Accumulation of [Gd]DTPA‐PEG‐HCCs is seen in the lymph node cortex around the germination centers. [Gd]DTPA‐PEG‐HCCs (red) accumulate in the cortex, including the area surrounding germination centers within lymph nodes as shown in (a). This area is adjacent to the T‐cell zone as evidenced by positive CD3 staining (green). Positive [Gd]DTPA‐PEG‐HCC staining is absent in images taken from vehicle treated lymph nodes as shown in (b). All images are 20X magnification.
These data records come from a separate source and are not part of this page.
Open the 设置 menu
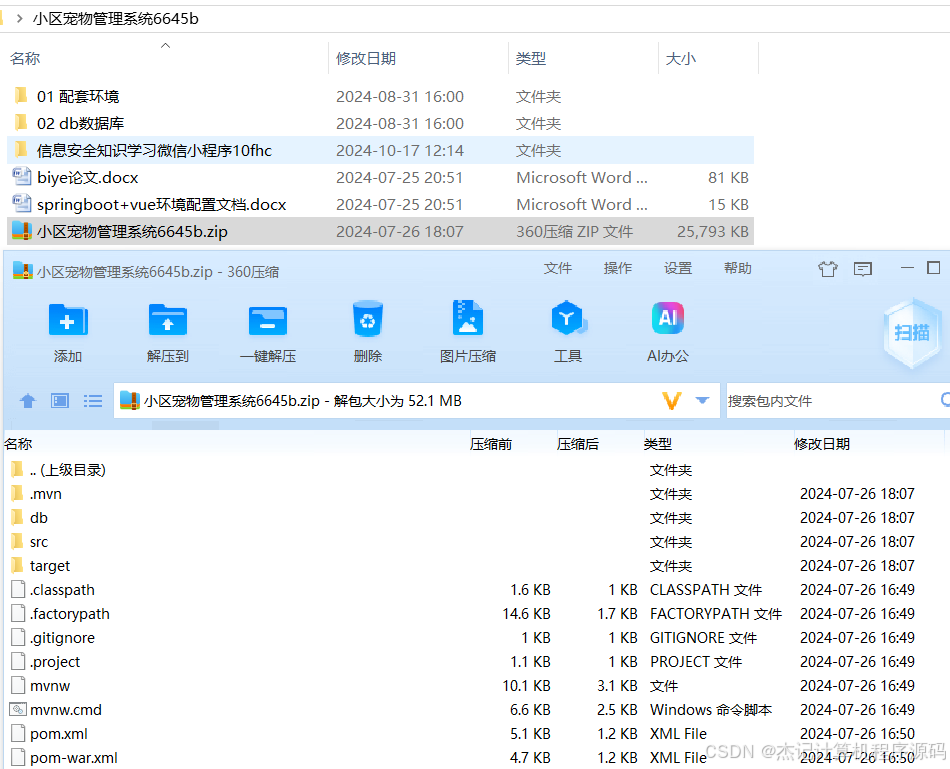Image resolution: width=950 pixels, height=769 pixels. coord(678,268)
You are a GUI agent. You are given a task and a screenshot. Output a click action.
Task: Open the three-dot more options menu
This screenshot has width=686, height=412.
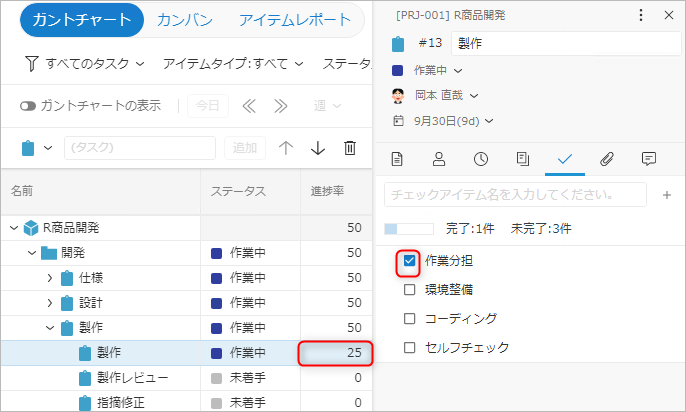(642, 15)
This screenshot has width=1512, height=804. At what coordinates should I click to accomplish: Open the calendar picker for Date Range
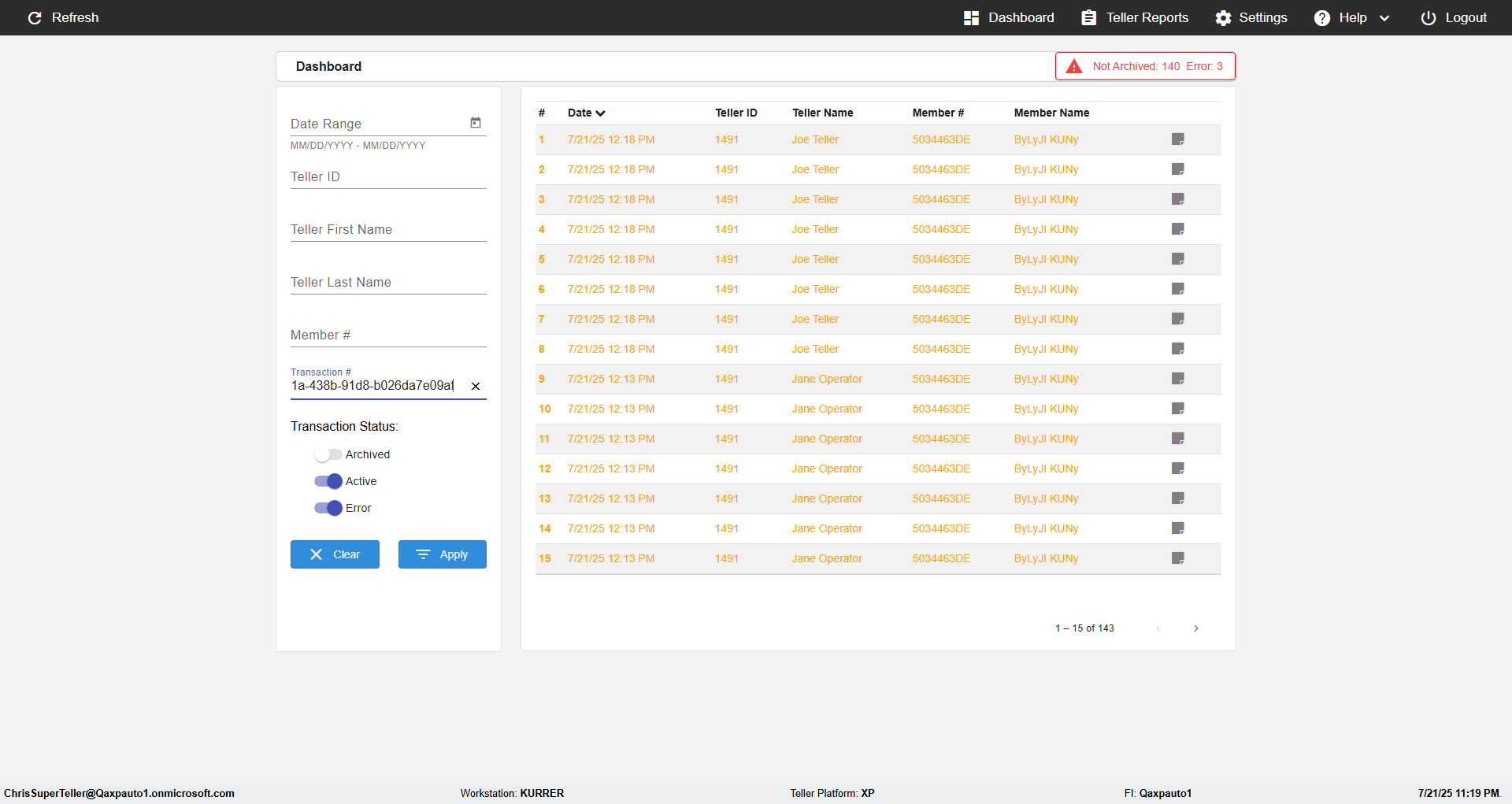[476, 123]
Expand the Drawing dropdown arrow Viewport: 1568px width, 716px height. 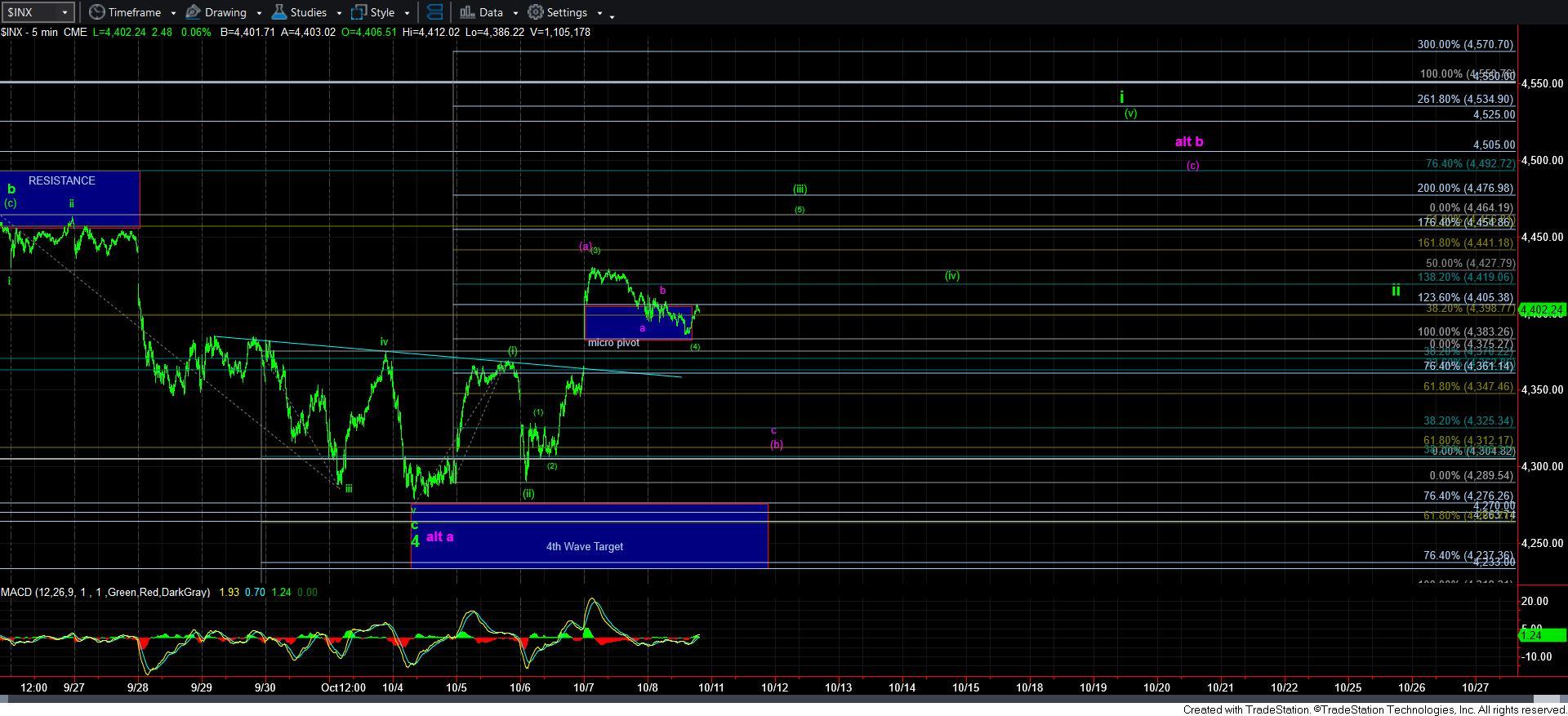pos(259,13)
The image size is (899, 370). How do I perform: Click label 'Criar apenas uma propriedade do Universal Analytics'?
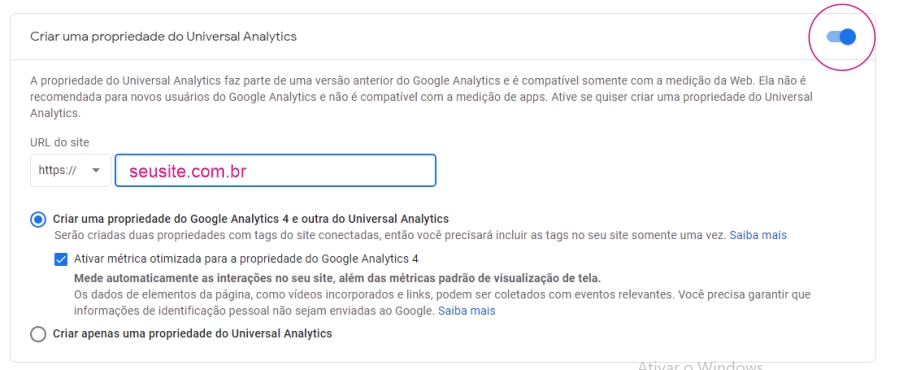(x=192, y=333)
A schematic of the lymph node is shown in (c) to indicate relevant regions where positive [Gd]DTPA‐PEG‐HCC staining was observed.

Figure 9

T ₁ maps of the spleen demonstrate lower T ₁ values in animals treated with [Gd]DTPA‐PEG‐HCC compared with saline. T ₁ maps of [Gd]DTPA‐PEG‐HCC‐treated mice show lower values in the spleens compared with those treated with saline. Twenty‐four hours post‐injection, mice were imaged using T ₁‐weighed scans through the spleens. Image (a) two mice treated with saline, (b) two mice treated with [Gd]DTPA‐PEG‐HCC. In column 1, anatomical scans are presented. In column 2, T ₁ maps are presented. The insets are zoomed in views of the spleen for both sets of data. Column 3 is a histogram generated in PV 5.1 within a region of interest in the spleen only. Note that the T ₁ values are shifted lower in the PEG‐HCC‐treated animals. Decreases in the T ₁ can be visualized throughout the [Gd]DTPA‐PEG‐HCC‐treated spleens although it is not uniform. The T ₁ maps do not demonstrate nearly the degree of decreased T ₁ values in the vehicle‐treated spleens as shown in the histograms.

Figure 10

Splenic T cells take up PEG‐HCCs. As shown in (a), the T cell surface marker CD3 was used to isolate a purified population of T cells from vehicle and PEG‐HCC treated animals. These T cells were then assessed for the presence of PEG‐HCCs as shown in (b) Among PEG‐HCC‐treated samples, permeabilized samples had significantly higher PEG positive cells than what was observed in intact samples. n = 3 per group. *p < 0.05.